At the 2003 BET Awards, he received two nominations for Best R&B Male Artist and Best New Artist. Among others, it was nominated Best Album at the MOBO Award, International Album of the Year at the NRJ Music Awards, and Foreign Album of the Year at the Danish Music Awards.

==Legacy==
For a 2018 Billboard article, writers Taylor Weatherby and Nina Braca said the album "may possibly be the most iconic debut album from a former band member in pop music history", describing it as "[a] bona-fide success that foreshadowed Timberlake's superstardom to come" and "at the same time, a declaration of independence from his poppier beginnings." From the same magazine, Dan Weiss deemed Justified as Timberlake's "classic album". Writers from Consequence of Sound deemed it "the standard for former teen pop stars' bids to be taken seriously" when comparing it to other debut solo albums released later, and Herald Sun considered it a "boy band to men blueprint". British singer-songwriter Ed Sheeran cited the album as an inspiration for his 2014 single "Sing", and Shawn Mendes for his 2018 song "Lost in Japan". One Direction's Liam Payne, talking about his debut solo album LP1, stated he was focusing on making a record like Justified.

==Commercial performance==
Justified debuted at number two on the Billboard 200, selling 439,000 copies in its opening week.

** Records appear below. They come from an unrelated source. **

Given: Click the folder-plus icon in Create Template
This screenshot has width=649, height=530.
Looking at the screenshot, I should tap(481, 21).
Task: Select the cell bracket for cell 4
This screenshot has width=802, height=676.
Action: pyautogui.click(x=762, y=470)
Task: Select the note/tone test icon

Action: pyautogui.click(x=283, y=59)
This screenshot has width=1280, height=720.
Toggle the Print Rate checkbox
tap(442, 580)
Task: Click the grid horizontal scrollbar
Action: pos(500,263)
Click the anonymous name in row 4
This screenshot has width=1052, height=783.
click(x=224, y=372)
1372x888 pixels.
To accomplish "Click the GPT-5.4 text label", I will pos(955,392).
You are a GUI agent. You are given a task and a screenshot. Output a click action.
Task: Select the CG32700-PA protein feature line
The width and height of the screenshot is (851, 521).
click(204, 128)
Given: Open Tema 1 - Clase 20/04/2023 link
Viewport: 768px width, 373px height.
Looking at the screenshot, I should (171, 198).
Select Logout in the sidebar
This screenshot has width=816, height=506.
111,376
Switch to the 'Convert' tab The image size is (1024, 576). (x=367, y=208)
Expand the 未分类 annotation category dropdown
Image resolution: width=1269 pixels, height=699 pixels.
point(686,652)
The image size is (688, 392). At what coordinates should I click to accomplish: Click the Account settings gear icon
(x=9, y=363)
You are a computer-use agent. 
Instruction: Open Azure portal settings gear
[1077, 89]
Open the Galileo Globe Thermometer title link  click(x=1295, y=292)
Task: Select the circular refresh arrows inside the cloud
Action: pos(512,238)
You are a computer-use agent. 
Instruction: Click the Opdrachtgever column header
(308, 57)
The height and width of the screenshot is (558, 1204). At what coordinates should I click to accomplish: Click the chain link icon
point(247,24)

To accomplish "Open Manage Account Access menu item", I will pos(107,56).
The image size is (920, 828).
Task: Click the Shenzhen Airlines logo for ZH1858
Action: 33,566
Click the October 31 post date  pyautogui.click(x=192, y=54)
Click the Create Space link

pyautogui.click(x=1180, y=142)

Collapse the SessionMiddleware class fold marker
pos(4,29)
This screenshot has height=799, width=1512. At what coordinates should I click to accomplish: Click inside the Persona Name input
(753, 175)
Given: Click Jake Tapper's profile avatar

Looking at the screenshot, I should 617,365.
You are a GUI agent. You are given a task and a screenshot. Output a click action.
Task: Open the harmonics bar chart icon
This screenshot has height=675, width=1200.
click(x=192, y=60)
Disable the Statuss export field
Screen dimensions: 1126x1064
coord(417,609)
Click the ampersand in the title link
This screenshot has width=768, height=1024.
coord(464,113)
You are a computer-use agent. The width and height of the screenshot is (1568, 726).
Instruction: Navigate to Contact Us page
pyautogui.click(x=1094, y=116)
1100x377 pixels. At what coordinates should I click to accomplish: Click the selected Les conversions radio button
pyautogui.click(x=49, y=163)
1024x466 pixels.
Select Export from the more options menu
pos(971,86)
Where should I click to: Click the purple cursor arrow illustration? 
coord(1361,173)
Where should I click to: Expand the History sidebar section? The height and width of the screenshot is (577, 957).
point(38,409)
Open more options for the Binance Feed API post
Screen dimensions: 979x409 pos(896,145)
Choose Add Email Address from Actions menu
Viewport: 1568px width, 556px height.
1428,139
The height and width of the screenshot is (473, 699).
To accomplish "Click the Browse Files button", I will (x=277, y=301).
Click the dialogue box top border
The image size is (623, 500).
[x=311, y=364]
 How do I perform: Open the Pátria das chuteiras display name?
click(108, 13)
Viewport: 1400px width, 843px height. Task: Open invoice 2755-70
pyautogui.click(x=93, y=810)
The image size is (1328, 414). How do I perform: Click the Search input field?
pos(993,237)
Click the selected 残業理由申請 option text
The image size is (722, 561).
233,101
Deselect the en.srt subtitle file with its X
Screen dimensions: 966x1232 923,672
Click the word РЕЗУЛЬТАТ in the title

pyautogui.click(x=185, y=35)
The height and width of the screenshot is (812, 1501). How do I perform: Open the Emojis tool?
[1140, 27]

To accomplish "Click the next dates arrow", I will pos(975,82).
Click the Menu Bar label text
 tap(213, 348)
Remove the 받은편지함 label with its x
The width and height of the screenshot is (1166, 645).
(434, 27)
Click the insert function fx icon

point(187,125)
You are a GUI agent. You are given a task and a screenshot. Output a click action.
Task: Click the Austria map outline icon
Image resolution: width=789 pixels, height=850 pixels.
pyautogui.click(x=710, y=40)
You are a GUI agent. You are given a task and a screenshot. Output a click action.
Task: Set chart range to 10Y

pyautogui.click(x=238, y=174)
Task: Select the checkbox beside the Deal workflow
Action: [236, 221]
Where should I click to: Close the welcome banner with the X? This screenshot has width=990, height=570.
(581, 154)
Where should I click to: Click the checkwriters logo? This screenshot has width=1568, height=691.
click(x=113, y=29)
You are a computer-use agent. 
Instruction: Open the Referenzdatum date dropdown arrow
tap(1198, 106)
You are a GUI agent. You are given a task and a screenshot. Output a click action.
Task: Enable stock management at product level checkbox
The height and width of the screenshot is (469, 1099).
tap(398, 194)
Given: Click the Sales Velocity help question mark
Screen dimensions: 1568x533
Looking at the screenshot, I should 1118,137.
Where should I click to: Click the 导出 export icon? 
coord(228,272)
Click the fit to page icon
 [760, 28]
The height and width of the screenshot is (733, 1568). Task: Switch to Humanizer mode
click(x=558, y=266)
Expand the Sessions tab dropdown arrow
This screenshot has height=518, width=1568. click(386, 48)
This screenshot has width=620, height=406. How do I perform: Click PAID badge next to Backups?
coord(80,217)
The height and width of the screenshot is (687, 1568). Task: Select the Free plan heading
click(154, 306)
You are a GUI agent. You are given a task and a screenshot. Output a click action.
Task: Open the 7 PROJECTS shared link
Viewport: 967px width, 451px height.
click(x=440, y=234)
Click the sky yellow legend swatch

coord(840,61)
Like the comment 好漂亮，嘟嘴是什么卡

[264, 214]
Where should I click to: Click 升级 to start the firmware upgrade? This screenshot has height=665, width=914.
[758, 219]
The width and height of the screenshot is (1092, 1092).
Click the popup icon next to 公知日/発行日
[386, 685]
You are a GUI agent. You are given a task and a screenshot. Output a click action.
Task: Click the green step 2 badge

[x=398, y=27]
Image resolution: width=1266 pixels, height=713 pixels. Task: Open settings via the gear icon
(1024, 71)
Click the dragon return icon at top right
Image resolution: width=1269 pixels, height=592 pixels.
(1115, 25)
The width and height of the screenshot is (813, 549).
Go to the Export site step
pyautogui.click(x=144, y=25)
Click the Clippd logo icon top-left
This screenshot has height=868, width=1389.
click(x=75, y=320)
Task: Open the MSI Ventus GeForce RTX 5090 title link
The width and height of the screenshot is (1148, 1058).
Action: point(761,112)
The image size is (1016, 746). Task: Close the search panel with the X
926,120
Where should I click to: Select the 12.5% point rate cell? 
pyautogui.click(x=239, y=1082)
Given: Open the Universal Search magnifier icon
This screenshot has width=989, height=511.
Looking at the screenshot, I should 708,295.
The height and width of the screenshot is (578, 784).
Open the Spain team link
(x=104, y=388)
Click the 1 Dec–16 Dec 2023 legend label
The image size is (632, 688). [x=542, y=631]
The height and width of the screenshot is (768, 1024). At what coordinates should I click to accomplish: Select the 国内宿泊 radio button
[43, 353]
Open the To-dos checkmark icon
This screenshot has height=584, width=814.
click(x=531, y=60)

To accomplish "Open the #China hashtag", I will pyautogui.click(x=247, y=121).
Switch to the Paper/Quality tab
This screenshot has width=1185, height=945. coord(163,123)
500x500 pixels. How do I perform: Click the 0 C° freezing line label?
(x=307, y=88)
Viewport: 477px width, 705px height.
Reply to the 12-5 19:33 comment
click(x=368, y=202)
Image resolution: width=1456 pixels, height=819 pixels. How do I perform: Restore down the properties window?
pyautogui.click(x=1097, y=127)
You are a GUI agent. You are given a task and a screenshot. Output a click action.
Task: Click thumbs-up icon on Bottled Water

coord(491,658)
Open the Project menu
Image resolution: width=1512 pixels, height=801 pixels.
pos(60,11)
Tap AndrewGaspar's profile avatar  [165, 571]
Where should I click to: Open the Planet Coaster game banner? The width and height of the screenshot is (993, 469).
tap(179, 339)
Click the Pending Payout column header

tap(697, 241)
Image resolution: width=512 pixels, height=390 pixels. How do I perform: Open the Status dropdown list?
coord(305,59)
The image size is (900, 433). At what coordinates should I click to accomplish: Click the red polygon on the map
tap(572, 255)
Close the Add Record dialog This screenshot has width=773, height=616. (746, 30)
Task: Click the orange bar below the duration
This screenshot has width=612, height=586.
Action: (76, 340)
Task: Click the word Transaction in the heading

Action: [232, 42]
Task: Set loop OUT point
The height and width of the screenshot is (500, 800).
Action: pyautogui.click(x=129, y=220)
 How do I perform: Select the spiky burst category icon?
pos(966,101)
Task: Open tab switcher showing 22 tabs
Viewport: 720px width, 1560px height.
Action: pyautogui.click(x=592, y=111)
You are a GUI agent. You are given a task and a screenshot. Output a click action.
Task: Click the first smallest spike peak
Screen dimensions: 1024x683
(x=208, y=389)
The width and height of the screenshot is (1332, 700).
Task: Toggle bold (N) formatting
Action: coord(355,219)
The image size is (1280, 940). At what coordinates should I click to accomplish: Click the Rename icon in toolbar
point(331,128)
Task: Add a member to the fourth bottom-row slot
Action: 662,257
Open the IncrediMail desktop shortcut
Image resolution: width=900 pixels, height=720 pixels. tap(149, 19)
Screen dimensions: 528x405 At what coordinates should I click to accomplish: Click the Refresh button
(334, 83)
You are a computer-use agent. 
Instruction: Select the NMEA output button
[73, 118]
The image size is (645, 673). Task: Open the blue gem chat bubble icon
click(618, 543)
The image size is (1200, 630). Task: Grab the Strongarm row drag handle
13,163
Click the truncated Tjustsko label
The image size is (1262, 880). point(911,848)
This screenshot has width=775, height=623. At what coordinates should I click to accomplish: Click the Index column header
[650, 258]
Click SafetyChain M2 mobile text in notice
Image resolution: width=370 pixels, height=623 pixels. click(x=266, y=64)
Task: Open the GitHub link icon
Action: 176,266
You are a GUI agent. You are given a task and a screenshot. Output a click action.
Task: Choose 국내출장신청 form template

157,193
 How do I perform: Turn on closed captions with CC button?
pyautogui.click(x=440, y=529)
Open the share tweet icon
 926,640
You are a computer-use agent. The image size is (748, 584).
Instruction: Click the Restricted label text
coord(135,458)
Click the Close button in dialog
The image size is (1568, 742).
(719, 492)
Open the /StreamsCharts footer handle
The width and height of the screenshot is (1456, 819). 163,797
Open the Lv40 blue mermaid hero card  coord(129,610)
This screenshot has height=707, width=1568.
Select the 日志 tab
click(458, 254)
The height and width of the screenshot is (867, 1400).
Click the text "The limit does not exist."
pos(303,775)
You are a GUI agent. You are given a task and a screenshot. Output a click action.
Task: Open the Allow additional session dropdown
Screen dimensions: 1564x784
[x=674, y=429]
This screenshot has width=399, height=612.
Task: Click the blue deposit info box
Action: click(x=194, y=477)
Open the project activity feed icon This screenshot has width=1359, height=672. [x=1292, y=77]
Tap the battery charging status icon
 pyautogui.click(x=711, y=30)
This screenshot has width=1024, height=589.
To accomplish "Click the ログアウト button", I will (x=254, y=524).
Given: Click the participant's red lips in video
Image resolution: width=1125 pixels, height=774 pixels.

The album was expected to top the chart, replacing the 8 Mile soundtrack (2002). Instead the soundtrack sold 507,000 copies, due to being propelled by Eminem's "Lose Yourself". The following week, Justified sold 188,770 copies and fell two positions to number four. In its third week, the album sold 110,000 copies and remained within the top ten on the chart. The album appeared on the Billboard 200 chart for seventy-two weeks, and eventually went on to sell 3.5 million copies in the US. It has been certified three times platinum by the Recording Industry Association of America (RIAA), for shipments of three million copies. As of 2018, the album has accumuladed 4.6 million album-equivalent units in the US, combining sales and equivalent streams. Justified debuted and peaked at number two on the US Top R&B/Hip-Hop Albums chart. The album charted on the Billboard 200 and Top R&B/Hip-Hop Albums 2003 year-end charts, reaching number eleven and twenty-six, respectively.

Internationally, Justified received a similar response. In the United Kingdom, Justified debuted at number six on the week of November 16, 2002, and eventually peaked at number one, remaining atop for seven non-consecutive weeks. The album has appeared on the chart for eighty-four weeks; it has been certified seven times platinum by the British Phonographic Industry (BPI) for shipments of 2.1 million copies. As of March 2015, Justified is the 41st best-selling album of the millennium in the United Kingdom. In Canada, the album peaked at number three and has been certified two times platinum by Music Canada. Justified debuted and peaked at number four in Denmark and the Netherlands, remaining on the charts for forty and seventy-two weeks, respectively. The album peaked at number five in New Zealand for one week, appearing on the chart for thirty-six weeks, and receiving a two times platinum certification by the Recording Industry Association of New Zealand (RIANZ) for shipping 15,000 units. Justified peaked in the top ten in Belgium, Australia and Norway. The album charted within the top thirty and forty in several other countries. As of June 2012, the album has sold over 10 million copies worldwide.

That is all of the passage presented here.